What is being asked - Starting at the line that contains "The image size is (1568, 491)." and stopping after the last line, set down the listing exactly as it is. Add nothing.
*** Begin section ***
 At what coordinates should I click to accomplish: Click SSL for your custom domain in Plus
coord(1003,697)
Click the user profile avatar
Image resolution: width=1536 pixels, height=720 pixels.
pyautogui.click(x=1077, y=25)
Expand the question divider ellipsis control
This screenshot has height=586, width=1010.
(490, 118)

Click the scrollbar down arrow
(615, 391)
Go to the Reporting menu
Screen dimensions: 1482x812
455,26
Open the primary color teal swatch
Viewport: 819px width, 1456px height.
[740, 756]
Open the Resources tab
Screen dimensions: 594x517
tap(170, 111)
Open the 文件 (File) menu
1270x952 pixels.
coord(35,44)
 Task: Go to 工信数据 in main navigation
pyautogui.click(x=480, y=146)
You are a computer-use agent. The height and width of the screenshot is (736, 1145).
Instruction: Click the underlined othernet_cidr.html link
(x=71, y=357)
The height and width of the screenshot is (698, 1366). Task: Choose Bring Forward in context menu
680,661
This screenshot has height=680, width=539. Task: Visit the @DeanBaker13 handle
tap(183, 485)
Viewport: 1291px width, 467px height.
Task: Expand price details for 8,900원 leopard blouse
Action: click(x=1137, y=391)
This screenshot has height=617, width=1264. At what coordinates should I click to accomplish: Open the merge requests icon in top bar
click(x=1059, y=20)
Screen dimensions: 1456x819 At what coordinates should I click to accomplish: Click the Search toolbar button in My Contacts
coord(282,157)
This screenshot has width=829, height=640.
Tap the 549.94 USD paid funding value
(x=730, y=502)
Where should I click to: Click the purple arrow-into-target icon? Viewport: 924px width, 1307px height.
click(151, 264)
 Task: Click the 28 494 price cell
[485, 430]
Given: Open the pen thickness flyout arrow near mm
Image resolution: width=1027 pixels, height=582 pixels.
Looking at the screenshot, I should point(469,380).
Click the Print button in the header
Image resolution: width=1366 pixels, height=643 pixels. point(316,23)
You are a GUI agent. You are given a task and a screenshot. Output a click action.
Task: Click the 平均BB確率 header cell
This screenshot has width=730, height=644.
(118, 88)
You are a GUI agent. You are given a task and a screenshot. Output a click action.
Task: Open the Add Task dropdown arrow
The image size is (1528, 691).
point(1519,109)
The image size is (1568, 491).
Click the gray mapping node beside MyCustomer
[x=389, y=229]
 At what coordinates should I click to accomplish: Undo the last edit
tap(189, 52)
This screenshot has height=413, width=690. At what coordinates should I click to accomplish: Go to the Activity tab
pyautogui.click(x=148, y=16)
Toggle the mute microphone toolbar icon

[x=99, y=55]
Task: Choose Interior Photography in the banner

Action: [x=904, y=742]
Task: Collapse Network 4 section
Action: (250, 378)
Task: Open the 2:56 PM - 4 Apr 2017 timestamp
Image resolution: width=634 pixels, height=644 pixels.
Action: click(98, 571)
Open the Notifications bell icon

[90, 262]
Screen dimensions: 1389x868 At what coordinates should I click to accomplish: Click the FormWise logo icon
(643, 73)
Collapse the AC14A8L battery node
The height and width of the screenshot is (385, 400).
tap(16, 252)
*** End section ***
Finished exercise -
The image size is (1568, 491).
Click the gray mapping node beside MyCustomer
[x=389, y=229]
 At what coordinates should I click to accomplish: Undo the last edit
tap(189, 52)
This screenshot has height=413, width=690. At what coordinates should I click to accomplish: Go to the Activity tab
pyautogui.click(x=148, y=16)
Toggle the mute microphone toolbar icon

[x=99, y=55]
Task: Choose Interior Photography in the banner

Action: [x=904, y=742]
Task: Collapse Network 4 section
Action: (250, 378)
Task: Open the 2:56 PM - 4 Apr 2017 timestamp
Image resolution: width=634 pixels, height=644 pixels.
Action: click(98, 571)
Open the Notifications bell icon

[90, 262]
Screen dimensions: 1389x868 At what coordinates should I click to accomplish: Click the FormWise logo icon
(643, 73)
Collapse the AC14A8L battery node
The height and width of the screenshot is (385, 400).
tap(16, 252)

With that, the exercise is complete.